Nicht erwartet hätten wir, welche Wirkung „Emma“ auf unsere kognitiv fitten Bewohner:innen hat. Sie wird als Tröster für die Mittagsstunde erbeten. Sie stiftet friedliche Momente der Nähe zwischen erwachsenen Töchtern und ihren Müttern. Sie erinnert Ehepaare, die sich ein wenig verloren haben, an ihre Liebe. Eher verschwiegene Bewohnerinnen erzählen von ihrer eigenen Kindheit. Frauen, die nie Mutter waren, erzählen, wie es ihnen damit geht. Ja, auf Emma fällt auch so manche Träne.
Mit Emma auf dem Arm weint es sich gut und erleichternd. Väter, dement oder nicht, leben mit Emma die Gefühle aus, die ihnen in ihrer Zeit als Mann und Ernährer nicht zugestanden wurden. Die ihre Rolle in der damaligen Gesellschaft nicht vorsah. Besonders unsere Väter zeigen im Umgang mit Emma eine große Zärtlichkeit, unabhängig davon, ob sie als Puppe erkannt wird oder eben nicht. 

Liebevolle Momente.

Emma scheint heilsame Emotionen auszulösen und sie ist ein Fenster zur Kindheit. Sie vermittelt Geborgenheit, Wohlbefinden, lockt Zärtlichkeit und den Beschützerinstinkt.

Lachen und Weinen und pure Freude über so ein „süßes Dingelchen“.

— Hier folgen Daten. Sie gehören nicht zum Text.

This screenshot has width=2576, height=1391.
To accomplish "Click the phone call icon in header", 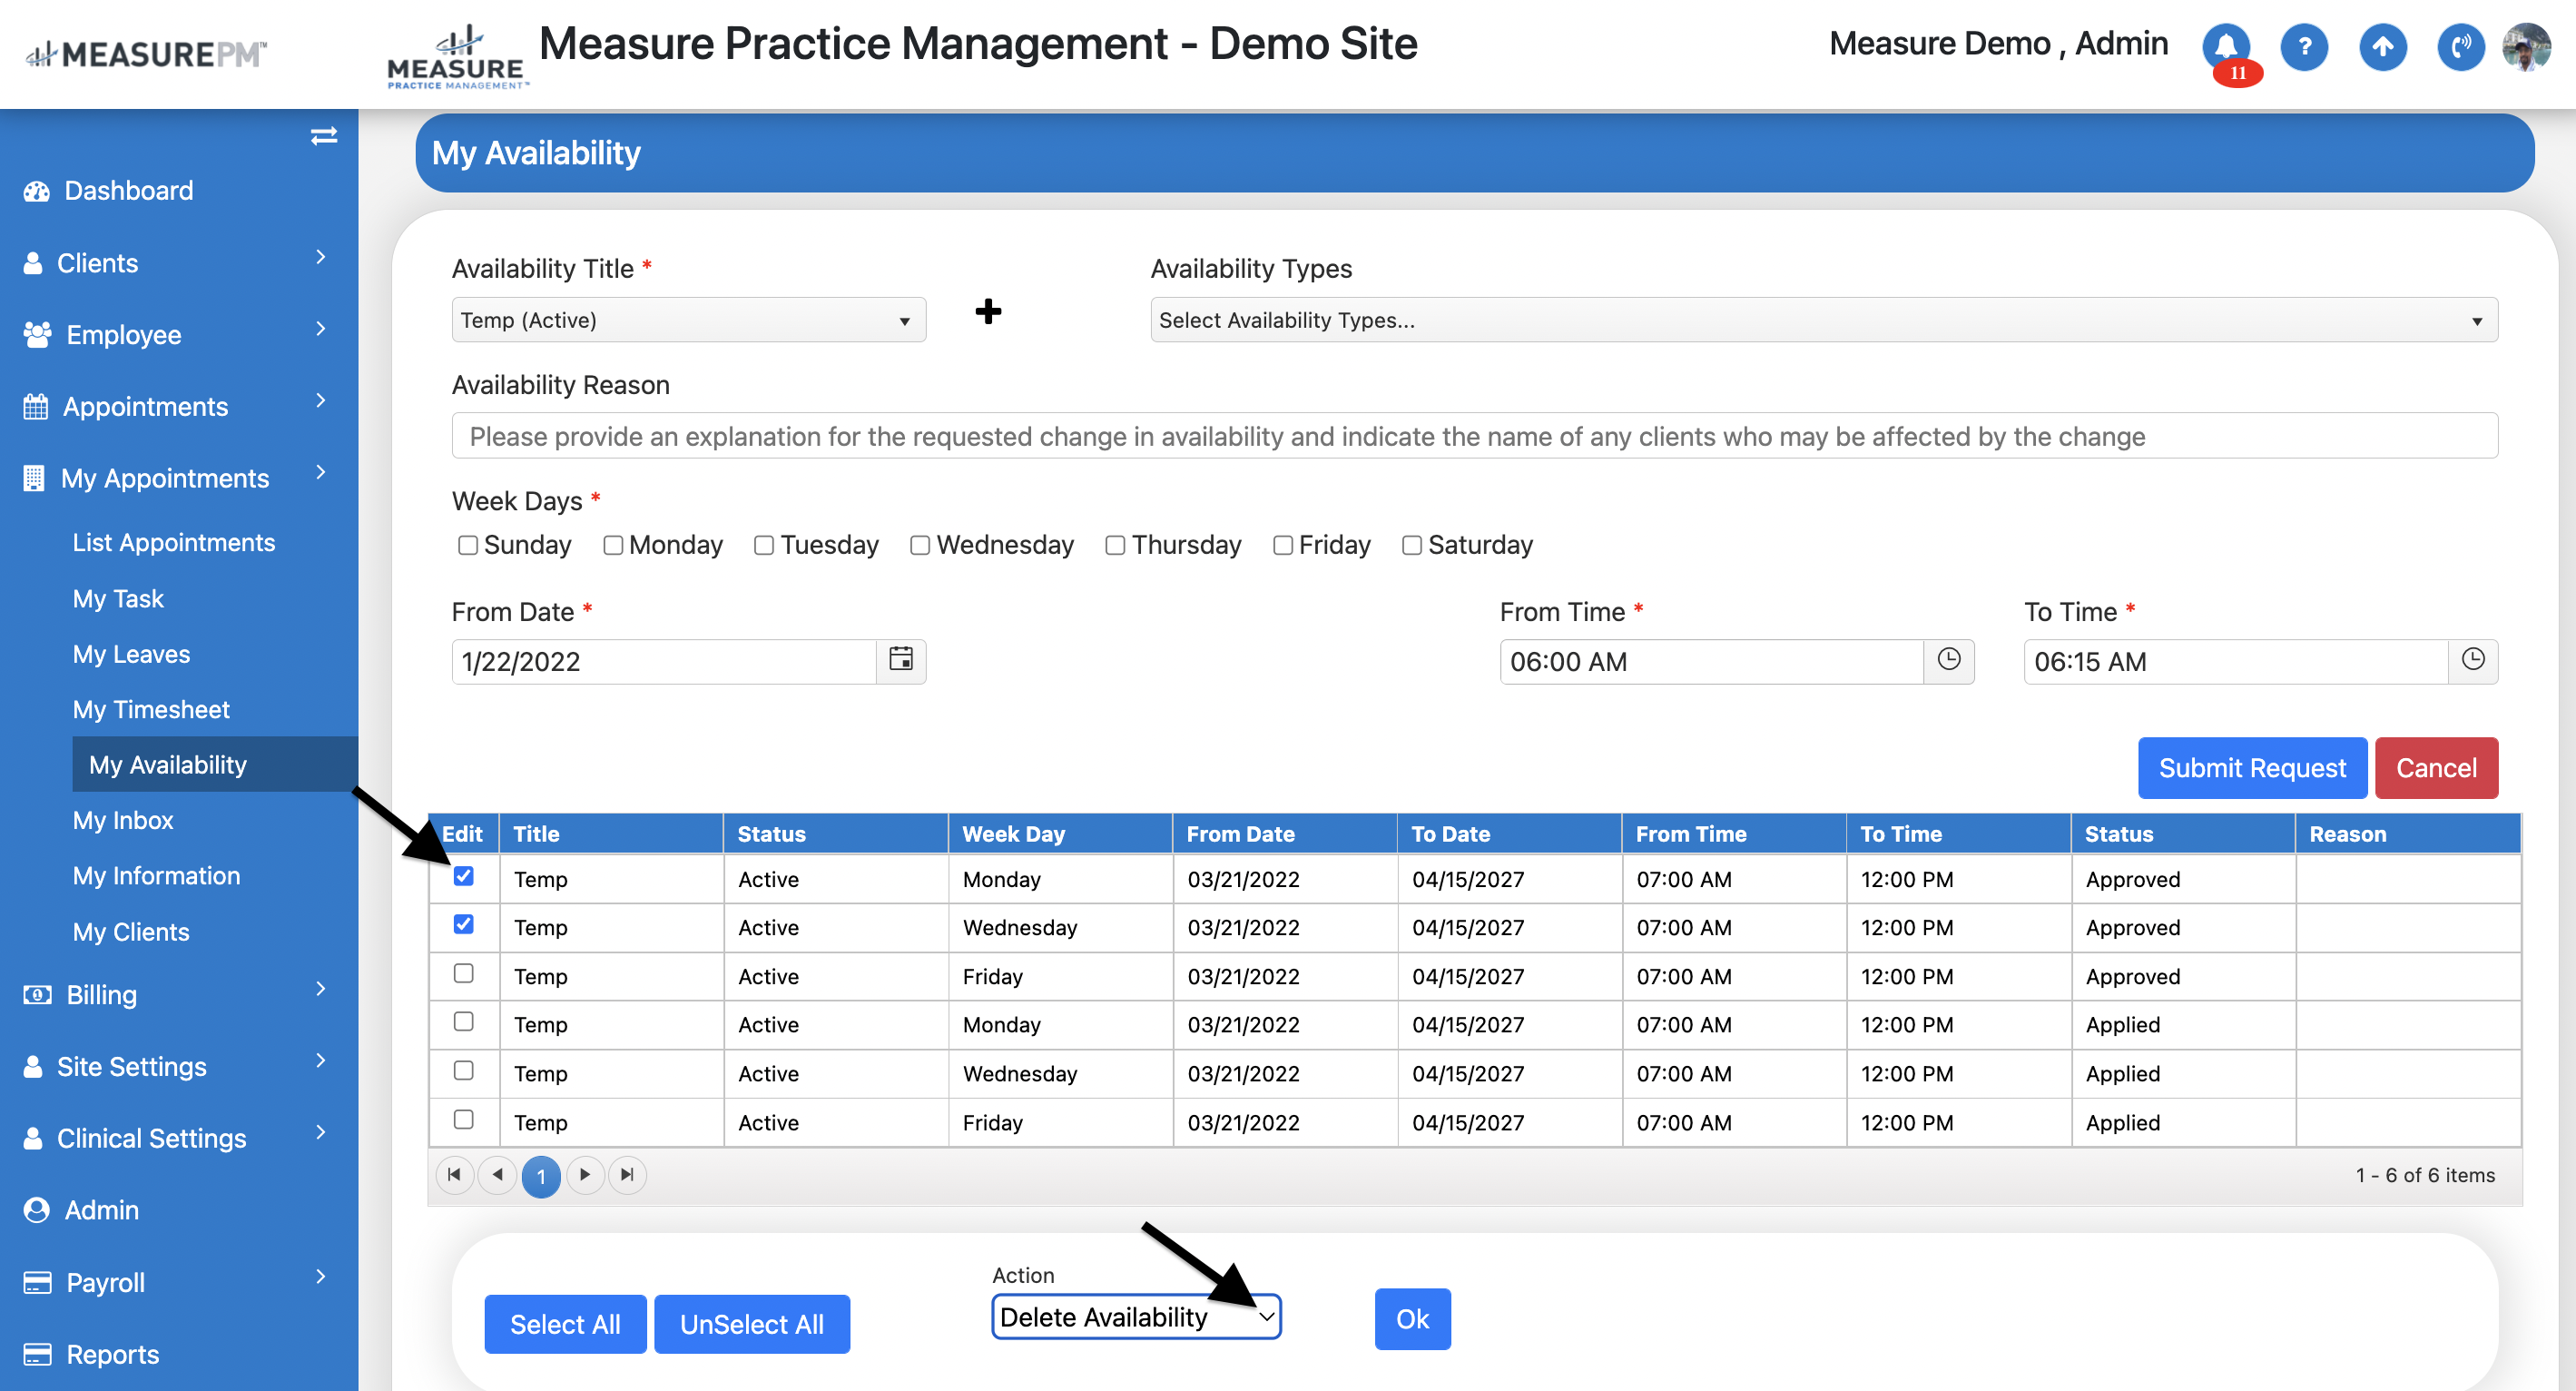I will (2460, 47).
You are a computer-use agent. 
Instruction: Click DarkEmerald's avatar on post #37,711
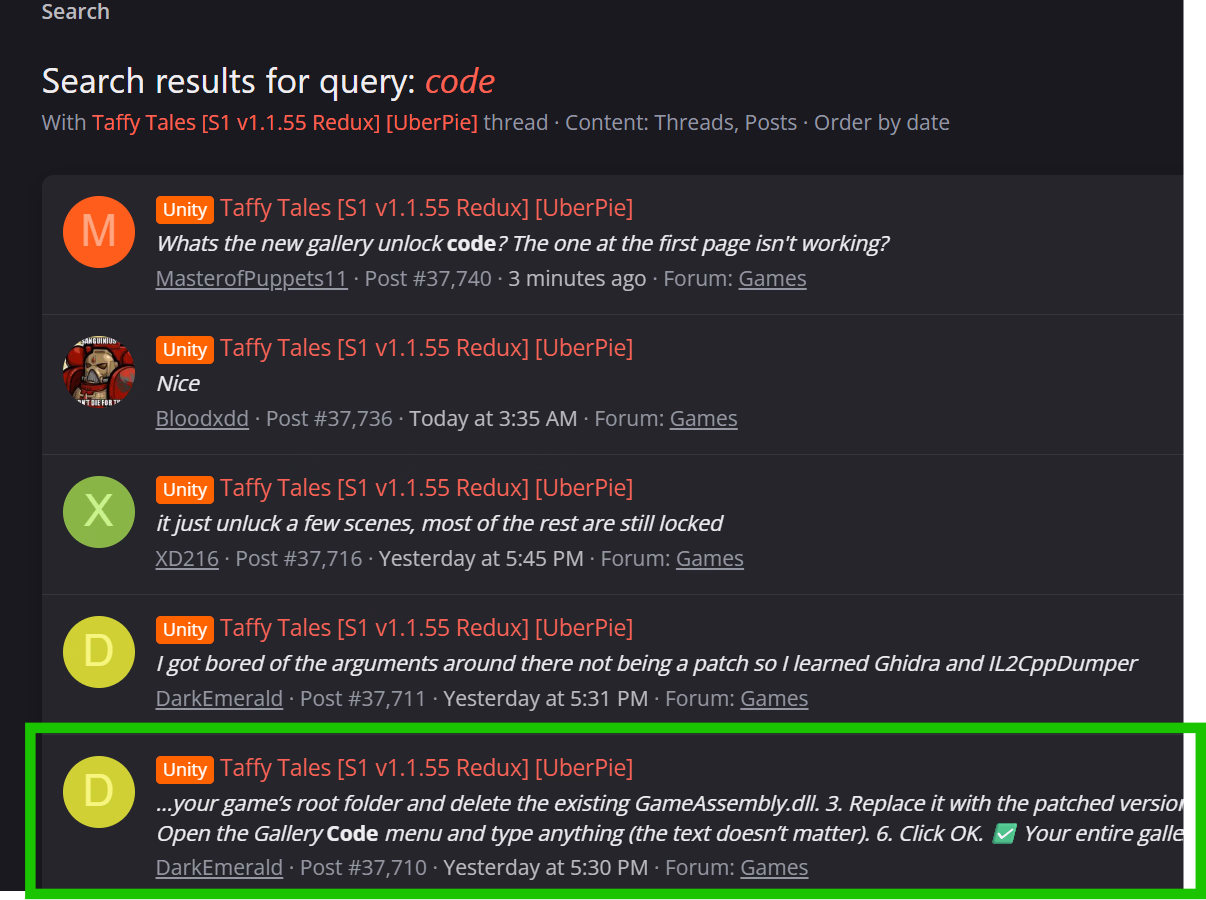pyautogui.click(x=98, y=651)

Unsere Bewohner:innen mit Demenz lieben Emma einfach, der Kontakt löst Wohlfühlen aus, sie herzen, küssen und streicheln sie. Sie haben sie gerne bei sich, passen auf Emma auf, schieben stolz den Kinderwagen. Das alles haben wir erwartet und es freut uns. Die Reaktionen bei den kognitiv fitten Bewohner:innen haben wir noch nicht einmal erahnt und sie machen uns immer noch sprachlos. Die ausgelösten Emotionen rühren und bewegen uns sehr. Emma wird weiter ihre Besuche machen und wir bleiben umsichtig und sensibel.